Quite frankly, you sound like middle school teachers being hysterical about Wikipedia being wrong sometimes.
LLMs are already being used for policy making, business decisions, software creation and the like. The issue is bigger than summarisers, and "hallucinations" are a real problem when they lead to real decisions and real consequences.
If you can't imagine why this is bad, maybe read some Kafka or watch some Black Mirror.
Lmfao. Yeah, ok, let's get my predictions from the depressing show dedicated to being relentlessly pessimistic at every single decision point.
And yeah, like I said, you sound like my hysterical middle school teacher claiming that Wikipedia will be society's downfall.

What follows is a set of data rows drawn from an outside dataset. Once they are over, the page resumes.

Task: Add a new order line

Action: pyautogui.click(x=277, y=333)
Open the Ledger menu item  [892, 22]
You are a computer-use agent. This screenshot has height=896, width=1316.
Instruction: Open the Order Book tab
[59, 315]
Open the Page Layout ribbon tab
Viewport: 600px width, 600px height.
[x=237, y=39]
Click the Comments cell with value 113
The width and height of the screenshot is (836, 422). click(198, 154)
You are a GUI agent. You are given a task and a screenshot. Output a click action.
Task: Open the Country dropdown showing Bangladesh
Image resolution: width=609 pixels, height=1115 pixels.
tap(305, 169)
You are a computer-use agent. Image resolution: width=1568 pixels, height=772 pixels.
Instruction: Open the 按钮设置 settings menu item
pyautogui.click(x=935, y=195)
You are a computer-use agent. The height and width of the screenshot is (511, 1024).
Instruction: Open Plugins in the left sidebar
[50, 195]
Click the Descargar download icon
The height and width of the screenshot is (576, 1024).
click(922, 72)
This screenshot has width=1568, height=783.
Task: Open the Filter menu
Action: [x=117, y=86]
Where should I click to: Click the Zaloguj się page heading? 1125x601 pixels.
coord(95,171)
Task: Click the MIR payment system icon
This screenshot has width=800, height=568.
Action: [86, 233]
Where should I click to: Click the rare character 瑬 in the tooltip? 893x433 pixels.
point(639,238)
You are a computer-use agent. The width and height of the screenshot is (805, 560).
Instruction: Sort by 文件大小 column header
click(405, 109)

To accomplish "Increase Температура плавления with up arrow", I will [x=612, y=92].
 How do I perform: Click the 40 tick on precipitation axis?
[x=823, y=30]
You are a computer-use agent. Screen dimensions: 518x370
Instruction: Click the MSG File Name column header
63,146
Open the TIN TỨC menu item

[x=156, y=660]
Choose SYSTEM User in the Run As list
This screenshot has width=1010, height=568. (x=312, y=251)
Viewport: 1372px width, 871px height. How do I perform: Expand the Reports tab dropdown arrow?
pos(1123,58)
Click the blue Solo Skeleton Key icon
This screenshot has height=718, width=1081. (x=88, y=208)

Guess what? It wasn't. People learn that tools are error prone and came up with strategies to use them while correcting for potential errors.
Like at a fundamental, technical level, components of a system can be error prone, but still be useful overall. Quantum calculations have inherent probabilities and errors in them, but they can still solve some types of calculations so much faster than normal computers that you can run the same calculation 100x on a Quantum Computer, average out the results to remove the outlying errors, and get to the right answer far faster than a classical computer.
Computer chips in satellites and the space station are constantly having random bits of memory flipped by cosmic rays, but they still work fine because their RAM is error-correcting ram, that can use similar methods to verify and check for errors.
And at a super high level, some of my friends and coworkers are more reliable than others, that doesn't mean the ones that are less reliable aren't helpful, it just means I have to take what they say with a grain of salt.
Designing for error correction is a thing, and people are perfectly capable of doing so in their personal lives.
and this is why humans are bad, a tool is neither good or bad, sure a tool can use a large amount of resources to develop only to be completely obsolete in a year but only humans (so far) have the ability (and stupidity) to be both in charge of millions of lives and trust a bunch of lithographed rocks to create tarrif rates for uninhabited islands (and the rest of the world).